このようにして実施例1の評価画像を作製した。
【0083】
<<実施例2>>
実施例1において、[カラートナー1]を[カラートナー2]に変更した以外は、実施例1と同様にして評価画像を作製した。
【0084】
<<比較例1>>
実施例1において、受像基材に対して撥水成分の付与を行わなかった以外は、実施例1と同様にして評価画像を作製した。すなわち、比較例1では、黒色のポリエステル100%の布生地(Tシャツ)に対して「ボンド防水スプレー長時間」の塗布を行わなかった。
【0085】
<<実施例3>>
実施例1において、受像基材として、「黒色のポリエステル100%の布生地」を「黒色の綿生地」に変更した以外は、実施例1と同様にして評価画像を作製した。
【0086】
<<実施例4>>
実施例2において、受像基材として、「黒色のポリエステル100%の布生地」を「黒色の綿生地」に変更した以外は、実施例2と同様にして評価画像を作製した。
【0087】
<<比較例2>>
比較例1において、受像基材として、「黒色のポリエステル100%の布生地」を「黒色の綿生地」に変更した以外は、比較例1と同様にして評価画像を作製した。
【0088】
<<実施例5>>
実施例1において、受像基材として、「黒色のポリエステル100%の布生地」を「白色のポリエステル100%の布生地」に変更した以外は、実施例1と同様にして評価画像を作製した。
【0089】
<<実施例6>>
実施例5において、白トナーを用いなかった以外は、実施例5と同様にして評価画像を作製した。
【0090】
<<比較例3>>
実施例6において、受像基材に対して撥水成分の付与を行わなかった以外は、実施例6と同様にして評価画像を作製した。
【0091】
<画像色味評価>
得られた評価画像の彩度について、目視により下記の基準で評価を行った。
[評価基準]
◎:画像の色味が鮮やか
〇:画像の色味が鮮やかだが、イエローの画像部分のみ△ランクの箇所が見られる
△:画像にやや黒みがかった個所(黒色Tシャツ使用の場合のみ)や、やや画像の色味の薄い箇所が認められる(黒色Tシャツと白色Tシャツに共通)

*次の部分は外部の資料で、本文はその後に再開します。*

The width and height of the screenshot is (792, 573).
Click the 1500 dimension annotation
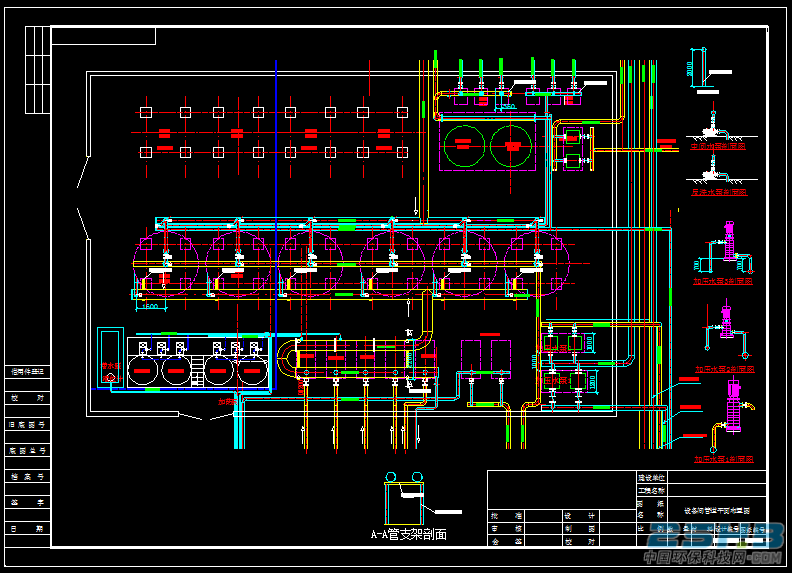[150, 306]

×:画像に黒みがかった個所(黒色Tシャツ使用の場合のみ)や、生地の繊維の凹凸による画像の色味の薄い箇所がはっきり認められる(黒色Tシャツと白色Tシャツに共通)
【0092】
<耐洗濯性評価>
得られた評価画像について、JIS0844:2011の試験方法で洗濯堅牢性試験を行い、下記の基準で評価を行った。
[評価基準]
◎:JIS0844変退色用グレースケールランク5
○:JIS0844変退色用グレースケールランク4
△:JIS0844変退色用グレースケールランク3
×:JIS0844変退色用グレースケールランク2~1
【0093】
処方及び評価結果を表1、表2に示す。
評価結果からわかるように、本発明によれば、布に対してもトナー画像を形成することができ、耐洗濯性が良好で彩度が良好な画像を形成することができる。
また、実施例1、3が実施例2、4よりも優れた結果になっているのは、白トナーの1/2流出温度UT1/2がカラートナーの1/2流出温度CT1/2よりも高いためである。